If you have doubts, need to ask, or engage in debate, then it is not a divine union, and self-will is involved. If either of you is religious, including part of a secular cult like Scientism™, then the best you can do it be spiritually aligned onto something fallen and worldly — as you will inevitably seek peer group or institutional approval. Marriage is not a meaningful concept in the context of same-sex relationships, in the same way that carriage is not a meaningful concept for a brick. It says nothing about the utility or value of bricks, just they aren’t things you can ride upon to get around; a category error.

As a last thought, a final paradox. You may discover the most about divine will and the sacredness of unions via stuck of its opposite: narcissistic abuse, both overt and covert. This is when one party worships themselves, and the other is merely a tool in their internal psychodrama of unhealed and unhealthy relating. Only a man or woman who have healthily detached from their own parents can enter into a divine union, otherwise they will endlessly act out their unconscious and unfinished childhood development. Divine union the pattern where we align by “looking up” while standing hand in hand, but the anti-pattern is all around is — with a high body count to show for it.

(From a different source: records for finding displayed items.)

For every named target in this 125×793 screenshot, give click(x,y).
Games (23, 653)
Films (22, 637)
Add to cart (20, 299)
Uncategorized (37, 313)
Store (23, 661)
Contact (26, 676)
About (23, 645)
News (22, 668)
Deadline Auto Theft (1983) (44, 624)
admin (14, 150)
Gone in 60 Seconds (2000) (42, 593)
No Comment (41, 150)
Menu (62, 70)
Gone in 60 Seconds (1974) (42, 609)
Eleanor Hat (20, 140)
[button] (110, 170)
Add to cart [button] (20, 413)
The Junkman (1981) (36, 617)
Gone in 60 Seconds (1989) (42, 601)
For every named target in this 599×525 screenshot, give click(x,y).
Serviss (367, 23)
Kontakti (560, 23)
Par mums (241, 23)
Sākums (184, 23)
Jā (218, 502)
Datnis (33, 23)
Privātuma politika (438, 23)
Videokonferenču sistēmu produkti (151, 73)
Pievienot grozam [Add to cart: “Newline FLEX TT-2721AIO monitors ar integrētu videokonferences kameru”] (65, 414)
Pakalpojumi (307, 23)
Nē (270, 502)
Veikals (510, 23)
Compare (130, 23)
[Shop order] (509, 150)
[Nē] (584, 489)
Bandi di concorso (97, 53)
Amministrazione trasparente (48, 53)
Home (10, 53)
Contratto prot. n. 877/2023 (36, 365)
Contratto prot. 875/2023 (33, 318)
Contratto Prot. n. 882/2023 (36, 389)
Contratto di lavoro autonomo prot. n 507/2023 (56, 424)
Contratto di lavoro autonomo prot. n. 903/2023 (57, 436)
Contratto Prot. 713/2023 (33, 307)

The parting message for the coming generations is that we are having to rebuild society from its atomic foundations of sex (not gender) and tribe. Please excuse the degeneracy of those who attempt to offer you counsel — we are not better, just older, and more hurt. Your job is to understand the light and dark aspects of divine masculine and divine feminine archetypes, and return to the templates given to us in the distant past that have been proven to deliver peace and prosperity. Matrimony emphasises the “death us do part”, but that’s the undersell. Spiritual alignment to the sacred is “forever and ever”. Be the progenitors of lasting bloodlines; aspire to more than mere fecund cohabitation.